'''

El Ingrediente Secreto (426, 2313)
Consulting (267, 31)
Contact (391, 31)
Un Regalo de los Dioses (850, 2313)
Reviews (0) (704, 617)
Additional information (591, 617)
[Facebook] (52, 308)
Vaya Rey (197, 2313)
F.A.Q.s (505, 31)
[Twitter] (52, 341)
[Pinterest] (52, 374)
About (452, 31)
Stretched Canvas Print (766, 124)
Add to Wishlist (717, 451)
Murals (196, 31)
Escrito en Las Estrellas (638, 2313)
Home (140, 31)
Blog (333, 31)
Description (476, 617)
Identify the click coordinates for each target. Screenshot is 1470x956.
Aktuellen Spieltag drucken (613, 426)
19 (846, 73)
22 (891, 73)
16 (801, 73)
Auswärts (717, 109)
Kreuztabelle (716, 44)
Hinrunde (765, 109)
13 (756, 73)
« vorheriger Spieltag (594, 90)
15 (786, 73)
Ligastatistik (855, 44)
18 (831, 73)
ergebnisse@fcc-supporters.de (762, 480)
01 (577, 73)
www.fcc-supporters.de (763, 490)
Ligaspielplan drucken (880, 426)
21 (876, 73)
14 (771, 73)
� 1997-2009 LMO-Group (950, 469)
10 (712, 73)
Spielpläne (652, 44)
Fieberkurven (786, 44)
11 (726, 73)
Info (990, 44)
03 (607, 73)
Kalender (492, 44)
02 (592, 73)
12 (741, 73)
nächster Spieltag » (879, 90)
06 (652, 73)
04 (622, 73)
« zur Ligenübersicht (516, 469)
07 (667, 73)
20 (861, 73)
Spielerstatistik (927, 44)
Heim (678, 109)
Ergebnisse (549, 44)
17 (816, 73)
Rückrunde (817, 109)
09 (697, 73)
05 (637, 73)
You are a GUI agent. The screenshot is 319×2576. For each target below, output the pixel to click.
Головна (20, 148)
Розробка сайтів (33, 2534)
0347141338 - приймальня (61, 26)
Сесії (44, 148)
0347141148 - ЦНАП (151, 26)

'''

Check each line of the listing above for the string "Spieltag" and return those that contain it.

Aktuellen Spieltag drucken (613, 426)
« vorheriger Spieltag (594, 90)
nächster Spieltag » (879, 90)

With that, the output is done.